* _Doel 1_
Noem alle beleidsdomeinen die in de naam van de commissie in het verslag staan.
* _Doel 2_
Kopieer uit het verslag precies het stuk van "Toch blijft het" tot en met "en eist transparantie.".

Verslag vergadering Commissie voor Leefmilieu, Natuur, Ruimtelijke Ordening, Energie en Dierenwelzijn
Verslag
De heer Sanctorum heeft het woord.
Minister, de voorbije decennia werd de wetgeving voor het uitvoeren van dierproeven stelselmatig verstrengd. Dat is een goede zaak. Zo werden dierproeven voor cosmetica vanaf 2004 in heel Europa bij wet verboden. Het gaat ook over andere soorten dierproeven. De procedures die moeten worden gevolgd om dierproeven uit te voeren, zijn over het algemeen erg streng geworden ten opzichte van de jaren 90 of pakweg tien jaar geleden. In 2010 werd een Europese richtlijn goedgekeurd die een kader schept voor alle Europese lidstaten betreffende het fokken, leveren en gebruiken van dieren voor experimenten. Op zich is dat een goede zaak, want het kan wel zijn dat er stappen voorwaarts werden gezet op Belgisch niveau, maar het is belangrijk dat dit in heel Europa het geval is en dat er in de verschillende lidstaten geen andere regelgeving bestaat.
Toch blijft het ethische debat woeden. Ik vind het logisch dat mensen zich vragen stellen bij de zin en onzin van dierproeven. Recent werd een Europese petitie met een miljoen handtekeningen ingediend bij de Europese Commissie tegen vivisectie. Dit toont aan dat de publieke opinie erg gevoelig is voor dit thema. Vooral onderzoek op dieren die wat dichter bij de mens staan, zoals primaten, wekt de grootste emoties op. De burger stelt ernstige vragen bij onderzoek met dierproeven en eist transparantie.

* _Aangeleverd materiaal_
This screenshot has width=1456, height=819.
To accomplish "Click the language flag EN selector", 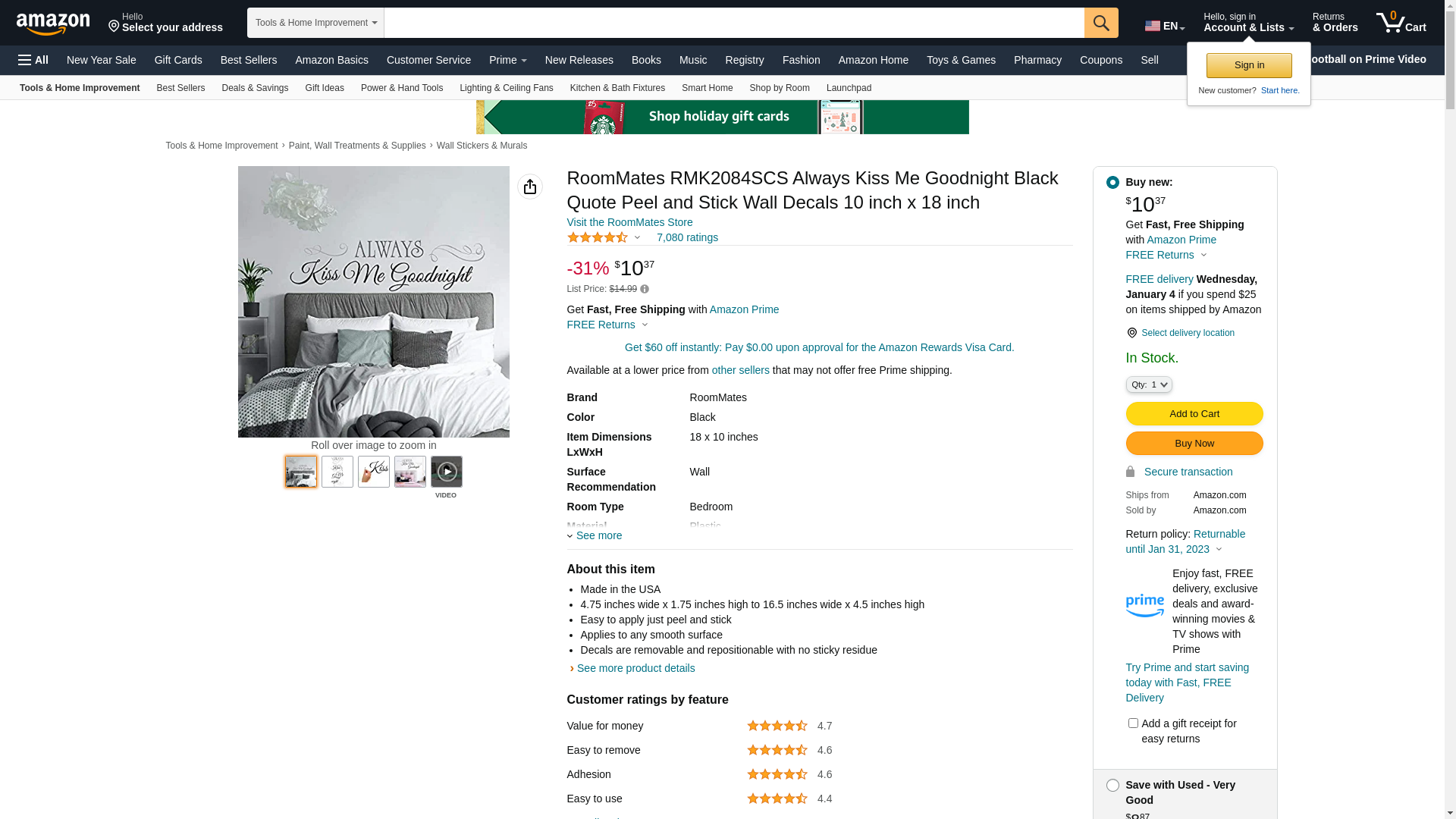I will (x=1164, y=27).
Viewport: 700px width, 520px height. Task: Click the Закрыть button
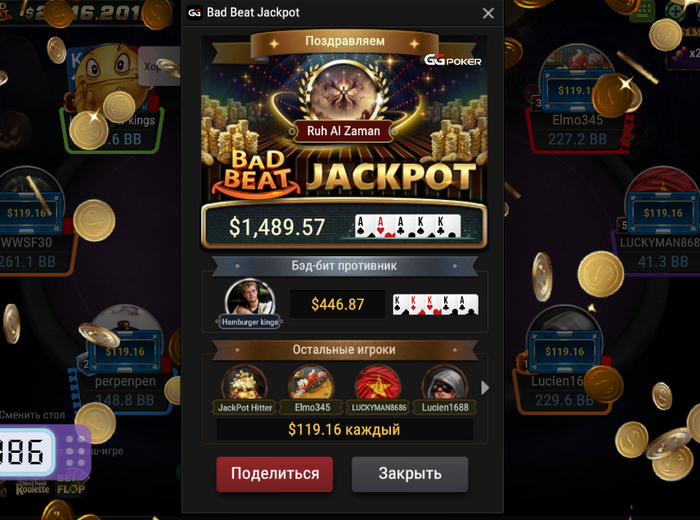(410, 474)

* _Uitgewerkte oplossing 1_
Leefmilieu, Natuur, Ruimtelijke Ordening, Energie, Dierenwelzijn

* _Uitgewerkte oplossing 2_
Toch blijft het ethische debat woeden. Ik vind het logisch dat mensen zich vragen stellen bij de zin en onzin van dierproeven. Recent werd een Europese petitie met een miljoen handtekeningen ingediend bij de Europese Commissie tegen vivisectie. Dit toont aan dat de publieke opinie erg gevoelig is voor dit thema. Vooral onderzoek op dieren die wat dichter bij de mens staan, zoals primaten, wekt de grootste emoties op. De burger stelt ernstige vragen bij onderzoek met dierproeven en eist transparantie.